Pure torture
A year ago, I reviewed Saw III. It received two stars—rather, a slumpy little popcorn box. I wrote: “Where the first two films were shocking and gory and, actually, quite clever, this one is missing a few pieces ….” Sorry to say it, but things have only gotten worse.
Saw IV has the gore, and even a few jump-worthy shocks, but it’s severely lacking in humanity. When you don’t care about the victims, how do you care about them being tortured?
The fourth installment of what started out as a promising horror franchise does what many other horror franchises do: it revives the dead. In this case, however, while Jigsaw (Tobin Bell), the evil mastermind testing people’s will to live, remains dead and gone, it’s his work that lives on.
During Jigsaw’s autopsy, which opens the film quite graphically, a message is found for the homicide detectives. It appears he’s also left behind a slew of intricate death machines, complete with tape or video messages.
The rest of the film concerns itself with tracking down Jigsaw’s accomplice. Meanwhile, one of the detectives from the earlier films, Rigg (Lyriq Bent) is faced with a laundry list of Jigsaw’s tests that he must pass in order to save a colleague who has been missing six months.

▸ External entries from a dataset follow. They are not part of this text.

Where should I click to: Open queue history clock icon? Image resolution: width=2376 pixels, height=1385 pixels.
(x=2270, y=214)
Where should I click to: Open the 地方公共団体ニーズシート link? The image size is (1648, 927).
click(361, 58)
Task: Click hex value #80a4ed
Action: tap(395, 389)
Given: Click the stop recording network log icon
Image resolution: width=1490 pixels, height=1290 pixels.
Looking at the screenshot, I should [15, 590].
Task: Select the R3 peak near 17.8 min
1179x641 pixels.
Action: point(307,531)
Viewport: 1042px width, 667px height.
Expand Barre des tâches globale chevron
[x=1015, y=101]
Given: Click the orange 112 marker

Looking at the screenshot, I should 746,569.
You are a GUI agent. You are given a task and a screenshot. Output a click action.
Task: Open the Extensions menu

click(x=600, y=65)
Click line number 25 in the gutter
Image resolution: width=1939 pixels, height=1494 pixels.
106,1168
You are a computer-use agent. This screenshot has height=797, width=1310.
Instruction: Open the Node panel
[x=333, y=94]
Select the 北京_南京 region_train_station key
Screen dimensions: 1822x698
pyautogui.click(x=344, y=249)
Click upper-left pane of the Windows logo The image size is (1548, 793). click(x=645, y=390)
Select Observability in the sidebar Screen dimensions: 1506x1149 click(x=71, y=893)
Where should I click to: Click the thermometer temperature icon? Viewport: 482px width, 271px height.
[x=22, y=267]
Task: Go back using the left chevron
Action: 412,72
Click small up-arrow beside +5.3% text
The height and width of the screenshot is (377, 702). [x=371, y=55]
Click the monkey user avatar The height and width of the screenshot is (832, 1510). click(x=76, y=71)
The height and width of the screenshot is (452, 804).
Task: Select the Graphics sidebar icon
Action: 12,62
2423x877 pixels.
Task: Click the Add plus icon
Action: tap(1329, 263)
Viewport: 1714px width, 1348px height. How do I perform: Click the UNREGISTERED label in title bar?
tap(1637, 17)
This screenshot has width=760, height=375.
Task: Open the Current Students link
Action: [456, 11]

It’s all quite silly, really. Sure, there’s blood—but nothing compared with the original. In addition, Darren Lynn Bousman, who also directed Saw II and III, throws in a lot of disorienting camerawork, as if to make things seem scarier than they really are. True to the franchise’s M.O., there’s a shocking twist of an ending, but by the time you get that far, you’ve likely stopped caring.